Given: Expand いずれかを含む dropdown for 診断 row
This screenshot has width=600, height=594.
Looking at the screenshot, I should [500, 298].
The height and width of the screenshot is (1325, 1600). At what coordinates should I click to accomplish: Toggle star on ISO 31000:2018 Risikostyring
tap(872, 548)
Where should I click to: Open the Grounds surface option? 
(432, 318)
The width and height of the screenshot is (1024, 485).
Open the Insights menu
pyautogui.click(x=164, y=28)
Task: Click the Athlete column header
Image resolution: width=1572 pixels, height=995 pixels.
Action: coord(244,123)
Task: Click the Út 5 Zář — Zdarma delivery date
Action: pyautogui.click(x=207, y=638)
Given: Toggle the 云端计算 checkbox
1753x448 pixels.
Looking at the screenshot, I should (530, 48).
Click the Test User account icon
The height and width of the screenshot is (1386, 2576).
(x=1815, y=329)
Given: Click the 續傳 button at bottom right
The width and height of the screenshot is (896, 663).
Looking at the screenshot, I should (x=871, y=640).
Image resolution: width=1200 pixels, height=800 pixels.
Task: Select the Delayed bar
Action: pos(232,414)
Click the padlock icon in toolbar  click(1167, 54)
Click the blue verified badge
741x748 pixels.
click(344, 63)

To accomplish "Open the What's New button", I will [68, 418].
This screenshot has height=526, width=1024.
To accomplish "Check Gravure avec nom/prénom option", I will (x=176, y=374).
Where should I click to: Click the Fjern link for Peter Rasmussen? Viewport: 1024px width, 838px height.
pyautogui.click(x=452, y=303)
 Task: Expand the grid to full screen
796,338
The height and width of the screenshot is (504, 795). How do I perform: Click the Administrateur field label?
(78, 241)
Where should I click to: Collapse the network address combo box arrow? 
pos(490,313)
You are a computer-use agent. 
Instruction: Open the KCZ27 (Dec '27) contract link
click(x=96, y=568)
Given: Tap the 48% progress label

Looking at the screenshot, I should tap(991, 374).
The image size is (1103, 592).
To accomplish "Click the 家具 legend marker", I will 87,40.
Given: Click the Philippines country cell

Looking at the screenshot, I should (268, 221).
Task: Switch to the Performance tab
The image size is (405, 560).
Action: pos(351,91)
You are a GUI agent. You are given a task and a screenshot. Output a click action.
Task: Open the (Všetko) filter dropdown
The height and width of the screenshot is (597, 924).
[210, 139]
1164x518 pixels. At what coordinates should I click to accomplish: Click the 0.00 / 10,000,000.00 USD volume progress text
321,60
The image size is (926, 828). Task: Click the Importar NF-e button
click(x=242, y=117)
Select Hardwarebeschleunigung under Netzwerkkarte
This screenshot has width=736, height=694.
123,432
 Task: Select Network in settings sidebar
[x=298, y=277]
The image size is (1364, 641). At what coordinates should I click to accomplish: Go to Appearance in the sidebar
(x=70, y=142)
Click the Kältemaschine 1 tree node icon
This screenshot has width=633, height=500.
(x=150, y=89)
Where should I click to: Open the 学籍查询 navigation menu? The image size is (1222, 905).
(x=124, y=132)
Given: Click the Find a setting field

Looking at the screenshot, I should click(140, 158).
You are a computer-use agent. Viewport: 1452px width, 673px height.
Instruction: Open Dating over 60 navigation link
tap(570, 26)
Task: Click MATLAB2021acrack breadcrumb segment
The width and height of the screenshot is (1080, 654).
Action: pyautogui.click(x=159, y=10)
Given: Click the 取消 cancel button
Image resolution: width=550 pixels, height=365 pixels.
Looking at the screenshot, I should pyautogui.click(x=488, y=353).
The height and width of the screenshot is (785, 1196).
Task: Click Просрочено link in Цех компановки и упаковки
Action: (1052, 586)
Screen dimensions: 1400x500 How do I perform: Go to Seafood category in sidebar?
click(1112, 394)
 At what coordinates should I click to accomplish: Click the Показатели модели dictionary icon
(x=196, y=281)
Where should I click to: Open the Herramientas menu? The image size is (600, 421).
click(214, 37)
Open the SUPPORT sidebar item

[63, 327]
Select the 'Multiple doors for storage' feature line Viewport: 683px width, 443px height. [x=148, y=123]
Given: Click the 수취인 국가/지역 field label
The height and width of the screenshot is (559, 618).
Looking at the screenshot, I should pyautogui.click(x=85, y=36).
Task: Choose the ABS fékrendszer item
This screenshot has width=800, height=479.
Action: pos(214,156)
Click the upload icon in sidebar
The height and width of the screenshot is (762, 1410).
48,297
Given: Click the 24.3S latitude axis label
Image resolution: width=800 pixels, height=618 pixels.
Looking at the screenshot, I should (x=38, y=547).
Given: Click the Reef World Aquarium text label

● ● ● ● ● ● ●

● PROBLEM TO SOLVE: Scan the entries above for the word "computer" and collect each line holding it.

● YOUR SOLUTION:
You are a computer-use agent. 
You are a computer-use agent. Viewport: 1452px width, 673px height.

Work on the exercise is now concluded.